Every so often a week comes along that is worth stopping to talk about, and last week was one of those. Our sector strategy finished the week up about 1.3 percent. Over those same five trading days, the benchmark I think makes the most sense to compare against, a plain balanced fund that holds 60 percent stocks and 40 percent bonds, actually lost about 1.4 percent. Put those two together and the strategy came out ahead by roughly 2.7 percentage points in a single week.
A gap that size does not come around very often. I went back through every week since late 2000, which is more than 1,300 weeks of real history, and a week this good against the balanced fund has only happened about one time in seventy. Another way to say it is that last week landed in the best one and a half percent of every week we have on record.
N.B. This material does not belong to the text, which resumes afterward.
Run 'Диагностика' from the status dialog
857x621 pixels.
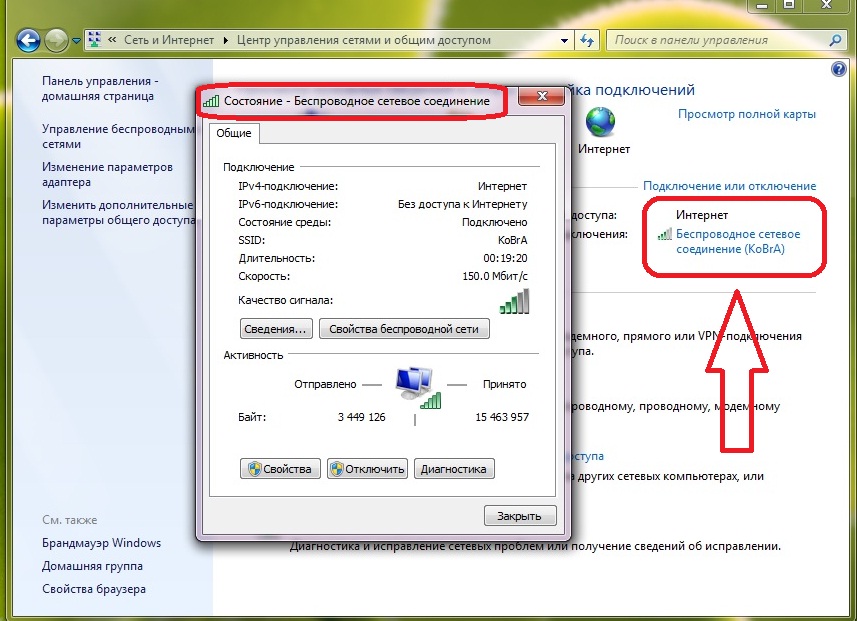pyautogui.click(x=454, y=469)
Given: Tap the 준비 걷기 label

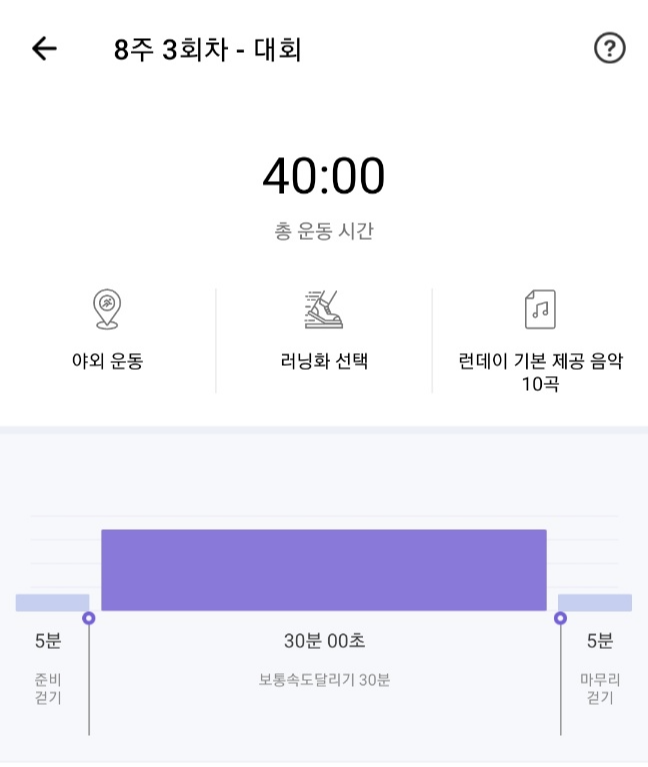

For the folks who like a little statistics, it was a bit more than two standard deviations above average, and standard deviation is simply a measure of how far a result strays from the everyday norm. The plain English version is that this was a real outlier, and not some ordinary little wiggle.
Here is the part I find most interesting. Most of the time, when this strategy pulls way out ahead of a balanced fund, it is because it is playing defense. The system steps aside into cash when sectors break down, so during the worst weeks of 2008 and 2020 it was sitting safely on the sidelines while everything else was falling apart. Last week was a very different kind of win. The strategy was fully engaged, with nine of its eleven sectors invested in the market, and it climbed while the balanced fund slipped.
So what was actually going on underneath. Last week the giant companies, the small handful of household names that dominate the popular indexes, hit a rough patch and dragged those indexes lower with them. The average stock, on the other hand, held up just fine. Because our strategy spreads its money evenly across all eleven sectors instead of piling into a few giants, it stayed in step with that healthy average stock rather than the stumbling giants. The balanced fund leans the other way, heavy in those same big names, and its bond holdings did not earn enough to make up the difference.
I want to be straight with you about what this does and does not mean. One terrific week is still only one week, and I am not going to sit here and pretend it tells us anything about the next one. What it does do is show the quiet value of spreading your bets evenly and sticking to a plan. Some weeks that even handed approach shelters you in a storm, and other weeks, like this one, it simply keeps your money in the right places while the crowd is staring somewhere else. Either way, I will keep running the same playbook, week after week, and I will keep showing you exactly how it does.